The Giant Bible of Echternach is an illustrated giant bible that was made for Abbot Regimbert of the abbey of Echternach between 1051 and 1081. Today, it is kept in the National Library of Luxembourg as manuscript MS 264. Prior to its acquisition by Luxembourg in 1951, it was in the Ducal Library of Gotha.

The bible contains 414 folios measuring 600 × 400 mm. Three folios are missing. The written area of the page is 480 × 300 mm. The writing, in two columns, is by a single hand. The scribe was a monk of Echternach named Ruotpert who left no other known work. Large decorated initials in red, green and purple with extensive interlace are found at the start of each biblical book and smaller ones elsewhere. The bible is bound in hardwood covered in calfskin. In its size and decoration, it was a major influence on the Giant Bible of Saint Maximin.

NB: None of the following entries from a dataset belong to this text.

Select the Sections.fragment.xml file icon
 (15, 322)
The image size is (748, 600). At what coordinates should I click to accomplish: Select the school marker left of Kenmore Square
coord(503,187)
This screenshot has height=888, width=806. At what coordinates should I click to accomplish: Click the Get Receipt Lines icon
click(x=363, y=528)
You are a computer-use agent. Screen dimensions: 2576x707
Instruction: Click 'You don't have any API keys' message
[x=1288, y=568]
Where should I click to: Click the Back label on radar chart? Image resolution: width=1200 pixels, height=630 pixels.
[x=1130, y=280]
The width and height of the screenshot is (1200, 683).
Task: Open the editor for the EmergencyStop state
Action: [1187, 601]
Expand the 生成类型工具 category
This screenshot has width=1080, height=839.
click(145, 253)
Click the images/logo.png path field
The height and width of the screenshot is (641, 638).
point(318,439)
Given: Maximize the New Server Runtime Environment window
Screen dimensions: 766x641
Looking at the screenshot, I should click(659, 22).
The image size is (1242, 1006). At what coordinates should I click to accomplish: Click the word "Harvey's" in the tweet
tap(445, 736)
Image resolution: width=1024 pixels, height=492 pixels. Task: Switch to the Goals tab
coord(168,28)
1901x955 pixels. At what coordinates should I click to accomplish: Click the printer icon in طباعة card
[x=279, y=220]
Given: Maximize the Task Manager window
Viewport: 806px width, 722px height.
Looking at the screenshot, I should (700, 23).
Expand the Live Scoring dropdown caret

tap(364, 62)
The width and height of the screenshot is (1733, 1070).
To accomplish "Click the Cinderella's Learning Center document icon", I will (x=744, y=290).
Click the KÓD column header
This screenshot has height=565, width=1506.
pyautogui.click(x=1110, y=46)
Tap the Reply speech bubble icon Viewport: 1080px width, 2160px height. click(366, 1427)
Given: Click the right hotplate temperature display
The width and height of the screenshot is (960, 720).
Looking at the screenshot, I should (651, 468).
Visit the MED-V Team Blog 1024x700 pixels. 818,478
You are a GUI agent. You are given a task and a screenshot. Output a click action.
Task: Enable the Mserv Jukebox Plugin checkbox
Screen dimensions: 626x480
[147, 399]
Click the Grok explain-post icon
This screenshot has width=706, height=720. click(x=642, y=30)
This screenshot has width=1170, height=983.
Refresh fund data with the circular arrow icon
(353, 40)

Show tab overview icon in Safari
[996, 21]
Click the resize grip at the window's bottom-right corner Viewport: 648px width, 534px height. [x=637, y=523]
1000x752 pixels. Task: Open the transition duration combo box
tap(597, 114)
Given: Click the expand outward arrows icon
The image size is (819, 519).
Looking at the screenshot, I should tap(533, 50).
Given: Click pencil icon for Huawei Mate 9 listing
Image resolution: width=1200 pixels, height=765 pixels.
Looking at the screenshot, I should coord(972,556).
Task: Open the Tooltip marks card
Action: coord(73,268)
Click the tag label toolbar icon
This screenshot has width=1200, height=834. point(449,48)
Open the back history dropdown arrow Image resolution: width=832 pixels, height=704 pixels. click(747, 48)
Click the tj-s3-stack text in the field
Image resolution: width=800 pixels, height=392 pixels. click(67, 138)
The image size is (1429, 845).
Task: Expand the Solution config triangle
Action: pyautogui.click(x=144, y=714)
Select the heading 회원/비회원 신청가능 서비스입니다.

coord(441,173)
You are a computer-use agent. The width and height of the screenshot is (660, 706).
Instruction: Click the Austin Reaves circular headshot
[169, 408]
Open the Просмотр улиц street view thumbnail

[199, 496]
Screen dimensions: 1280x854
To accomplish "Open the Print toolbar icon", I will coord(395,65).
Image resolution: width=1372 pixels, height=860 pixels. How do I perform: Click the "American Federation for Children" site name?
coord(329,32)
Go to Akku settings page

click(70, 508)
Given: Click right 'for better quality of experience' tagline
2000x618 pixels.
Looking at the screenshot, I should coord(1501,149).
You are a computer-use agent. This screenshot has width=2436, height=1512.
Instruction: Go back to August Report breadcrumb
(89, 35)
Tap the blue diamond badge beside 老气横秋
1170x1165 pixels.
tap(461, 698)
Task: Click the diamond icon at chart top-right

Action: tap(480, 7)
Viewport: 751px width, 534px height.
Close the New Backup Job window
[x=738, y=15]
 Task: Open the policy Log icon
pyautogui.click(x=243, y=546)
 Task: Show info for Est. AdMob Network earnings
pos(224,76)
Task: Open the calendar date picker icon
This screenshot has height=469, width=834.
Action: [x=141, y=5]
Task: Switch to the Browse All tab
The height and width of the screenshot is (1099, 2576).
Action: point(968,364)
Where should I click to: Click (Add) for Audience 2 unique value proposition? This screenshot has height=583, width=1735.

In 1940, the bible was unbound in order to be photographed and then rebound. The original parchment pastedown was set aside, only to be identified in 2001 as an abacus board of the kind introduced by Gerbert of Aurillac (died 1003). It was probably copied much earlier than the bible, since it was considered scrap by the time the bible was bound.

Besides the bible, the manuscript includes a Latin sermon, Legimus in ecclesiasticis historiis, which it attributes to Helisachar.